REQUIREMENTS
Reproduce verbatim the lines of the records below, starting at the line containing "Viewport: 981px width, 825px height." and continuing through the end of the records, both ends included. Omit the pictures from your reproduction.

DATASET RECORDS
□ □ □ □ □
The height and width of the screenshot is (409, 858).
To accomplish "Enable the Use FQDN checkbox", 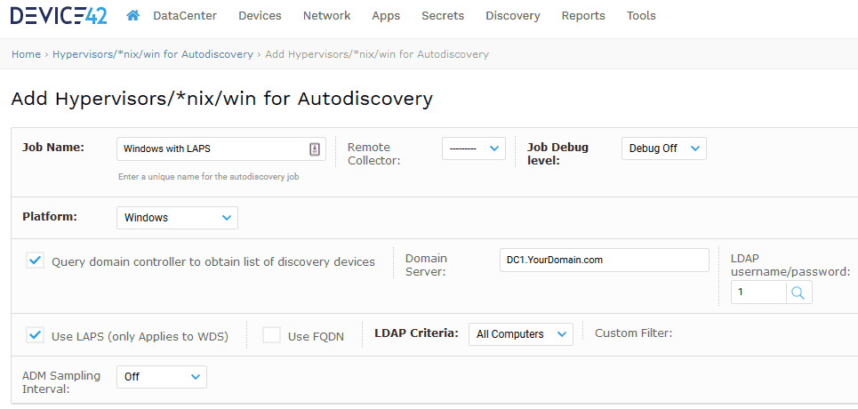I will click(x=271, y=335).
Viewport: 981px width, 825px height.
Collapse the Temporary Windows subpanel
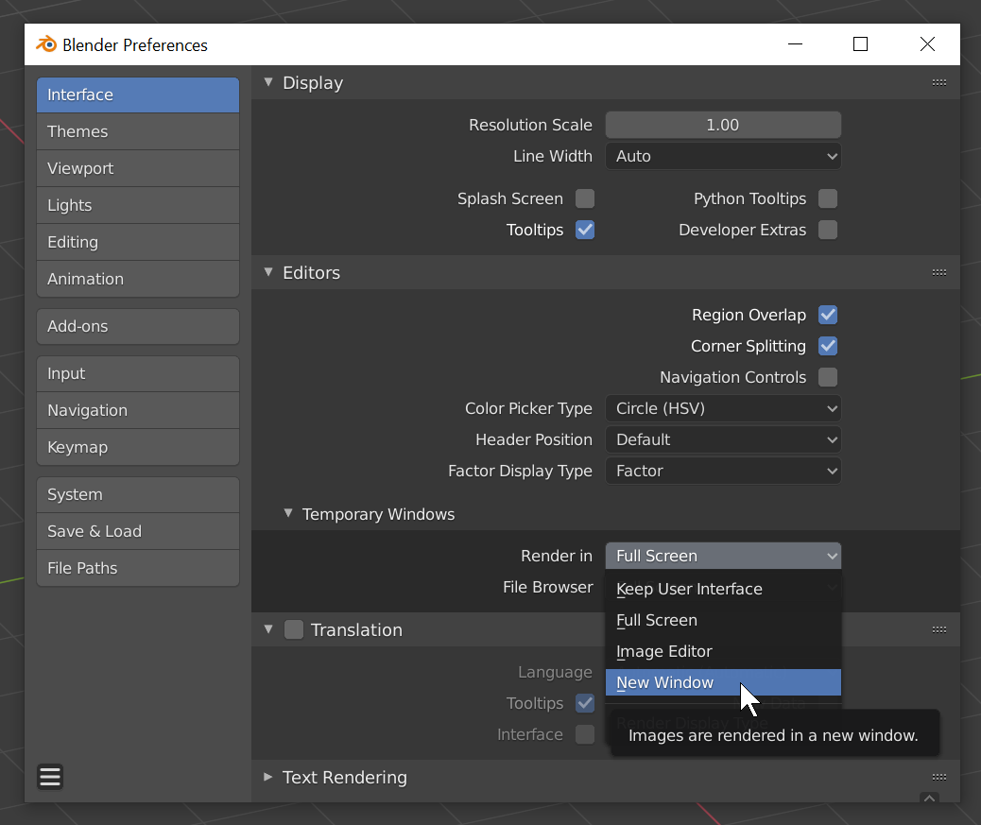(x=289, y=514)
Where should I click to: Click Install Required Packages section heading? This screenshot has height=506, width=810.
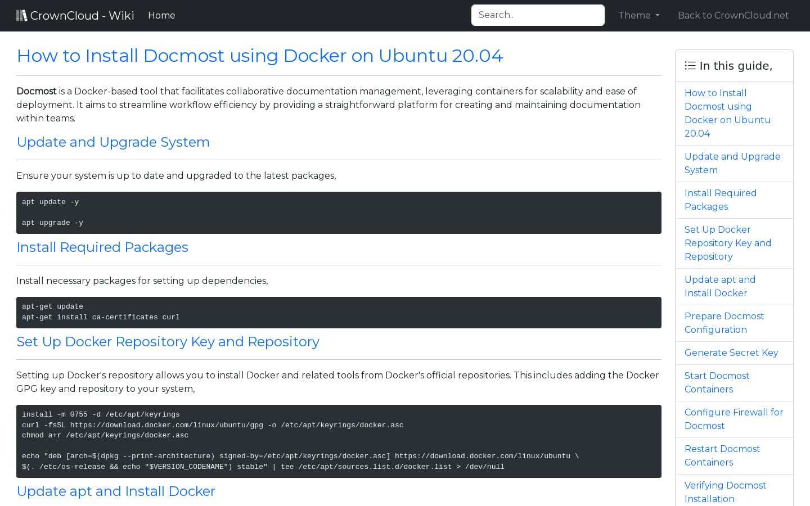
□ □ □ □ □
RIGHT ANSWER
Viewport: 981px width, 825px height.
Collapse the Temporary Windows subpanel
(x=289, y=514)
Where should I click to: Click Install Required Packages section heading? This screenshot has height=506, width=810.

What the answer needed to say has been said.